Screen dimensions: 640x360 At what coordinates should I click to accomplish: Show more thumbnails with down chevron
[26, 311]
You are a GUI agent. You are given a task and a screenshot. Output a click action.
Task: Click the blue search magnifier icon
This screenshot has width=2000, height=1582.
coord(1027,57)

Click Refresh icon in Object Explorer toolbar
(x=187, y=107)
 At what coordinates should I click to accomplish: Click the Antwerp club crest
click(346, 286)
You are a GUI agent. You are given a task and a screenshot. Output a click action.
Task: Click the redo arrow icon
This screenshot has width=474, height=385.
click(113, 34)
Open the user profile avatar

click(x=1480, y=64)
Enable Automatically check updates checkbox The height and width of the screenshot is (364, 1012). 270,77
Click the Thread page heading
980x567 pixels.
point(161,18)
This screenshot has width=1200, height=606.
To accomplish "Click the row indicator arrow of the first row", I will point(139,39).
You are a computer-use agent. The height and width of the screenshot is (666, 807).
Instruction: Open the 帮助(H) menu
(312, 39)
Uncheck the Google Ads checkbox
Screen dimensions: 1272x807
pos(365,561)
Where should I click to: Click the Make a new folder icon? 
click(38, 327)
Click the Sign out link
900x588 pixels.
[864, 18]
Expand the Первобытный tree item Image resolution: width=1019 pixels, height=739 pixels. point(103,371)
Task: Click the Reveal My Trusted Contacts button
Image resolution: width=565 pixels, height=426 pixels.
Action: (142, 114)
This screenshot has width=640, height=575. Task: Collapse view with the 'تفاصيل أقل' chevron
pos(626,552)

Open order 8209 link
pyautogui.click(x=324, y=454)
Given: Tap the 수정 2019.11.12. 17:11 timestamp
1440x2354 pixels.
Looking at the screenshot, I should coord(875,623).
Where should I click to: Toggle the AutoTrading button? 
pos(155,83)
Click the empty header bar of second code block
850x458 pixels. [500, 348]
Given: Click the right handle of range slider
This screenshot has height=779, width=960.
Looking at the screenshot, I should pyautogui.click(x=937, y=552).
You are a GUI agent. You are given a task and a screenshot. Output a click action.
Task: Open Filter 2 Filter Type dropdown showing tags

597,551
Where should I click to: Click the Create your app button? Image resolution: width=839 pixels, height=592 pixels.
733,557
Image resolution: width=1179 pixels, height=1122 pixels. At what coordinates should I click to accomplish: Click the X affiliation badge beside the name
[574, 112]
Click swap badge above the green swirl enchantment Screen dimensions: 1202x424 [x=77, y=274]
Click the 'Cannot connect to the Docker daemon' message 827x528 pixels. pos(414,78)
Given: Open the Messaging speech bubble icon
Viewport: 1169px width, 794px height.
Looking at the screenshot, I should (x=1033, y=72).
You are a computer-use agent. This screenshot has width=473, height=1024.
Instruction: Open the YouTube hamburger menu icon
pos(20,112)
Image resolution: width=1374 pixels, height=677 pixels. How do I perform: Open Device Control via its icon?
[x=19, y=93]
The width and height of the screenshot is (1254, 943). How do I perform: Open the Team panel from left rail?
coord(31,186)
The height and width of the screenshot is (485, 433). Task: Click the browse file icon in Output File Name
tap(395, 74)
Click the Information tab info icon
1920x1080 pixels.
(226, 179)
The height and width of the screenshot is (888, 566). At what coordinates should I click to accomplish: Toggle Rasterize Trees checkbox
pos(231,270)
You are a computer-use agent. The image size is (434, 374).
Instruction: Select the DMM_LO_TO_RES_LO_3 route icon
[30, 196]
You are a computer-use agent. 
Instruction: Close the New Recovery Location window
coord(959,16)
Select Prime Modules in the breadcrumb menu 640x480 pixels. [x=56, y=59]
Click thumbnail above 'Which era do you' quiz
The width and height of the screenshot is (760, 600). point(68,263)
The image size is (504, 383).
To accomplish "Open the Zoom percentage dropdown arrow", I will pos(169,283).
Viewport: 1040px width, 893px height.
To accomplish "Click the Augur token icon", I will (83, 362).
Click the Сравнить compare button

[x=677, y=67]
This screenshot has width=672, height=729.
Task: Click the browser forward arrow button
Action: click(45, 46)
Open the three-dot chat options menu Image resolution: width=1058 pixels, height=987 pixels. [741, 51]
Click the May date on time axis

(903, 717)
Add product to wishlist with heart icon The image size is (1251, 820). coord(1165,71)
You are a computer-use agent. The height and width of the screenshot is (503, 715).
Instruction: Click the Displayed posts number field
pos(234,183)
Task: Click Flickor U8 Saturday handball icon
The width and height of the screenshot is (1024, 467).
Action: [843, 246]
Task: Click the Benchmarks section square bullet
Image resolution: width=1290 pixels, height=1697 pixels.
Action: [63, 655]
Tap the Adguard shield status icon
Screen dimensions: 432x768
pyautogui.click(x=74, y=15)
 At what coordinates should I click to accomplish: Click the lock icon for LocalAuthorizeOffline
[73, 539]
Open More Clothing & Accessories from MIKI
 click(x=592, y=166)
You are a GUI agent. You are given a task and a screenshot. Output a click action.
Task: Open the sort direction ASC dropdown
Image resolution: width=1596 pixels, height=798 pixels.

################

**Activity**:
In the answer, each line of the data must appear exactly as written.

**Result for this exercise**:
Screen dimensions: 640x360 At what coordinates should I click to accomplish: Show more thumbnails with down chevron
[26, 311]
You are a GUI agent. You are given a task and a screenshot. Output a click action.
Task: Click the blue search magnifier icon
This screenshot has width=2000, height=1582.
coord(1027,57)

Click Refresh icon in Object Explorer toolbar
(x=187, y=107)
 At what coordinates should I click to accomplish: Click the Antwerp club crest
click(346, 286)
You are a GUI agent. You are given a task and a screenshot. Output a click action.
Task: Click the redo arrow icon
This screenshot has width=474, height=385.
click(113, 34)
Open the user profile avatar

click(x=1480, y=64)
Enable Automatically check updates checkbox The height and width of the screenshot is (364, 1012). 270,77
Click the Thread page heading
980x567 pixels.
point(161,18)
This screenshot has width=1200, height=606.
To accomplish "Click the row indicator arrow of the first row", I will point(139,39).
You are a computer-use agent. The height and width of the screenshot is (666, 807).
Instruction: Open the 帮助(H) menu
(312, 39)
Uncheck the Google Ads checkbox
Screen dimensions: 1272x807
pos(365,561)
Where should I click to: Click the Make a new folder icon? 
click(38, 327)
Click the Sign out link
900x588 pixels.
[864, 18]
Expand the Первобытный tree item Image resolution: width=1019 pixels, height=739 pixels. point(103,371)
Task: Click the Reveal My Trusted Contacts button
Image resolution: width=565 pixels, height=426 pixels.
Action: (142, 114)
This screenshot has width=640, height=575. Task: Collapse view with the 'تفاصيل أقل' chevron
pos(626,552)

Open order 8209 link
pyautogui.click(x=324, y=454)
Given: Tap the 수정 2019.11.12. 17:11 timestamp
1440x2354 pixels.
Looking at the screenshot, I should coord(875,623).
Where should I click to: Toggle the AutoTrading button? 
pos(155,83)
Click the empty header bar of second code block
850x458 pixels. [500, 348]
Given: Click the right handle of range slider
This screenshot has height=779, width=960.
Looking at the screenshot, I should pyautogui.click(x=937, y=552).
You are a GUI agent. You are given a task and a screenshot. Output a click action.
Task: Open Filter 2 Filter Type dropdown showing tags

597,551
Where should I click to: Click the Create your app button? Image resolution: width=839 pixels, height=592 pixels.
733,557
Image resolution: width=1179 pixels, height=1122 pixels. At what coordinates should I click to accomplish: Click the X affiliation badge beside the name
[574, 112]
Click swap badge above the green swirl enchantment Screen dimensions: 1202x424 [x=77, y=274]
Click the 'Cannot connect to the Docker daemon' message 827x528 pixels. pos(414,78)
Given: Open the Messaging speech bubble icon
Viewport: 1169px width, 794px height.
Looking at the screenshot, I should (x=1033, y=72).
You are a computer-use agent. This screenshot has width=473, height=1024.
Instruction: Open the YouTube hamburger menu icon
pos(20,112)
Image resolution: width=1374 pixels, height=677 pixels. How do I perform: Open Device Control via its icon?
[x=19, y=93]
The width and height of the screenshot is (1254, 943). How do I perform: Open the Team panel from left rail?
coord(31,186)
The height and width of the screenshot is (485, 433). Task: Click the browse file icon in Output File Name
tap(395, 74)
Click the Information tab info icon
1920x1080 pixels.
(226, 179)
The height and width of the screenshot is (888, 566). At what coordinates should I click to accomplish: Toggle Rasterize Trees checkbox
pos(231,270)
You are a computer-use agent. The image size is (434, 374).
Instruction: Select the DMM_LO_TO_RES_LO_3 route icon
[30, 196]
You are a computer-use agent. 
Instruction: Close the New Recovery Location window
coord(959,16)
Select Prime Modules in the breadcrumb menu 640x480 pixels. [x=56, y=59]
Click thumbnail above 'Which era do you' quiz
The width and height of the screenshot is (760, 600). point(68,263)
The image size is (504, 383).
To accomplish "Open the Zoom percentage dropdown arrow", I will pos(169,283).
Viewport: 1040px width, 893px height.
To accomplish "Click the Augur token icon", I will (83, 362).
Click the Сравнить compare button

[x=677, y=67]
This screenshot has width=672, height=729.
Task: Click the browser forward arrow button
Action: click(45, 46)
Open the three-dot chat options menu Image resolution: width=1058 pixels, height=987 pixels. [741, 51]
Click the May date on time axis

(903, 717)
Add product to wishlist with heart icon The image size is (1251, 820). coord(1165,71)
You are a computer-use agent. The height and width of the screenshot is (503, 715).
Instruction: Click the Displayed posts number field
pos(234,183)
Task: Click Flickor U8 Saturday handball icon
The width and height of the screenshot is (1024, 467).
Action: [843, 246]
Task: Click the Benchmarks section square bullet
Image resolution: width=1290 pixels, height=1697 pixels.
Action: [63, 655]
Tap the Adguard shield status icon
Screen dimensions: 432x768
pyautogui.click(x=74, y=15)
 At what coordinates should I click to accomplish: Click the lock icon for LocalAuthorizeOffline
[73, 539]
Open More Clothing & Accessories from MIKI
 click(x=592, y=166)
You are a GUI agent. You are given a task and a screenshot. Output a click action.
Task: Open the sort direction ASC dropdown
Image resolution: width=1596 pixels, height=798 pixels.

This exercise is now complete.